→ **Exercise brief**
Nothing but the lines from the one containing "This screenshot has height=310, width=414." through the end of the entries below should be set down, each exactly as written.
Segment Start: Record set
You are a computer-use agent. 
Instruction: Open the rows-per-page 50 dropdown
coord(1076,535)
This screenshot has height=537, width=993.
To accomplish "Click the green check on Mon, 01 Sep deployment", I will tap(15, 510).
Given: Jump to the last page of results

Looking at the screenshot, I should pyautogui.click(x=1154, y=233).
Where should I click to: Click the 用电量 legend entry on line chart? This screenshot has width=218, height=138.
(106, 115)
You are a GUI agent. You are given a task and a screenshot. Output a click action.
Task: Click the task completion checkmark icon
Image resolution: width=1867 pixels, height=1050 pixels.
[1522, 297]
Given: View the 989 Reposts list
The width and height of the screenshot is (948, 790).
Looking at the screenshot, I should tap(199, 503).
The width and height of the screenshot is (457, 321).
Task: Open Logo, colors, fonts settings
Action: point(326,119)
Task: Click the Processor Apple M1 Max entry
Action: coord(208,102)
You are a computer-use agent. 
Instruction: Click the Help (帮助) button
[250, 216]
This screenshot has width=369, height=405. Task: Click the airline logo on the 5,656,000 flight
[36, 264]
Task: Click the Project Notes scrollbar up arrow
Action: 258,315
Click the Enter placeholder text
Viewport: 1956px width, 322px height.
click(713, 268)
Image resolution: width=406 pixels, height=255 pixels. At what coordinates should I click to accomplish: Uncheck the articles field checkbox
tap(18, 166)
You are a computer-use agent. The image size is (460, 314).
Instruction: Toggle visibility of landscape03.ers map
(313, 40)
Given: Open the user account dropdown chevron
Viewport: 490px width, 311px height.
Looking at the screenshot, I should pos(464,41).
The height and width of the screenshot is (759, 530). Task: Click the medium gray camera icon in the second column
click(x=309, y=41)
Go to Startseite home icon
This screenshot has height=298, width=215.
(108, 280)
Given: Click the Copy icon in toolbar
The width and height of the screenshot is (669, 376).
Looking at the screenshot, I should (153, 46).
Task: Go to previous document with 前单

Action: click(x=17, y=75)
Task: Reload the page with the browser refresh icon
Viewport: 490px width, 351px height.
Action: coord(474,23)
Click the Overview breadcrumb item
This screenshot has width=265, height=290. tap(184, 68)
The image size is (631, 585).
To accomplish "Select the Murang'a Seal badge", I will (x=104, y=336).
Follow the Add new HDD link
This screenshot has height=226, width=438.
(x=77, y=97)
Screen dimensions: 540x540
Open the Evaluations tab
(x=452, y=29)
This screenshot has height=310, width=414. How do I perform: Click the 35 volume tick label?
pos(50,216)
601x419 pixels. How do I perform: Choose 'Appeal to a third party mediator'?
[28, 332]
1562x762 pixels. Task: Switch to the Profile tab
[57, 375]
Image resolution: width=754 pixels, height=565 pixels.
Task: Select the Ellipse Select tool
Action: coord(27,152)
Segment End: Record set
→ **Solution**
This screenshot has height=310, width=414. How do I perform: Click the 35 volume tick label?
pos(50,216)
601x419 pixels. How do I perform: Choose 'Appeal to a third party mediator'?
[28, 332]
1562x762 pixels. Task: Switch to the Profile tab
[57, 375]
Image resolution: width=754 pixels, height=565 pixels.
Task: Select the Ellipse Select tool
Action: coord(27,152)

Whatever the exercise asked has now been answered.